Submodular比较流行是因为它虽然是一个NP难问题,但能找到一个非常简单的贪婪算法,并且能够保证很好的最优效果的近似(大约54-66%)效果。这篇文章是提出一个分布式算法,算法保证了很好的空间复杂度、优化效果。下图给出了不同submodular问题下文章方法和传统方法在理论上的比较结果,这是一个非常有意思而且很Solid的结果。其中Dominating Set就是影响力最大化的基础问题。
摘要:
We present distributed algorithms for several classes of submodular optimization problems such as k-cover, set cover, facility location,and probabilistic coverage.The new algorithms enjoy almost optimal space complexity, optimal approximation guarantees, optimal communication complexity (and run in only four rounds of computation), addressing major shortcomings of prior work. We first present a distributed algorithm for k-cover using only O˜(n) space per machine, and then extend it to several submodular optimization problems, improving previous results for all the above problems—e.g., our algorithm for facility location problem improves the space of the best known algorithm (Lindgren et al. [26]).Our algorithms are implementable in various distributed frameworks such as MapReduce and RAM models. On the hardness side we demonstrate thee limitations of uniform sampling via an information theoretic argument.

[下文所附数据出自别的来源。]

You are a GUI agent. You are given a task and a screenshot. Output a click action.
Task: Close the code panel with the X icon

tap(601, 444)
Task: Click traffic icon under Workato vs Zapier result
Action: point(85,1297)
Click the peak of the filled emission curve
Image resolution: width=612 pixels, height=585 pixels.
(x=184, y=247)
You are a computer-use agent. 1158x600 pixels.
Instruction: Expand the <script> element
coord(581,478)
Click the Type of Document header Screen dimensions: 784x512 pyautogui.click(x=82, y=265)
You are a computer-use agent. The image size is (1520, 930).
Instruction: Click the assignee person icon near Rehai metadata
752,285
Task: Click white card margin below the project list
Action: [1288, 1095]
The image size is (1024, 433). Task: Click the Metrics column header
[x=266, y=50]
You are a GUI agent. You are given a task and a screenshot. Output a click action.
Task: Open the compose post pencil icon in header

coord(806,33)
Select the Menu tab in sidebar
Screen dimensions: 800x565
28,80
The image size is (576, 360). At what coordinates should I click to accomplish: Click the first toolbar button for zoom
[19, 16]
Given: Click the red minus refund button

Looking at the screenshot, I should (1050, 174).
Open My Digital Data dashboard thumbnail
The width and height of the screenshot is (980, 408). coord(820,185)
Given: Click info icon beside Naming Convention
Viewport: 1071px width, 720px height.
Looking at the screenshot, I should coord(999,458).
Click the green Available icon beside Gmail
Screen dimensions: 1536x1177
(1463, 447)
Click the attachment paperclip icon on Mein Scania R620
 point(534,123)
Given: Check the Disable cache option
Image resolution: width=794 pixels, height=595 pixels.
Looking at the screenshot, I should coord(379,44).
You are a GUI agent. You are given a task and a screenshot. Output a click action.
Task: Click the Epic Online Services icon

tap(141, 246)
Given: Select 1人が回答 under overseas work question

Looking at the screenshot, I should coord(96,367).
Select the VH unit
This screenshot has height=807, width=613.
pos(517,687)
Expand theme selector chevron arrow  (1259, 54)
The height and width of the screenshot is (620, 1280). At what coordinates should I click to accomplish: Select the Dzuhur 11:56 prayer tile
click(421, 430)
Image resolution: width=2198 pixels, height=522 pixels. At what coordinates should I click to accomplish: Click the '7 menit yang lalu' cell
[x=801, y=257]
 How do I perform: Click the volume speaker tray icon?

Furthermore, we perform an extensive empirical study of our algorithms (implemented in MapReduce) on a variety of datasets. We observe that using sketches 30–600 times smaller than the input, one can solve the coverage maximization problem with quality very close to that of the state-of-the-art single-machine algorithm. Finally, we demonstrate an application of our algorithm in largescale feature selection.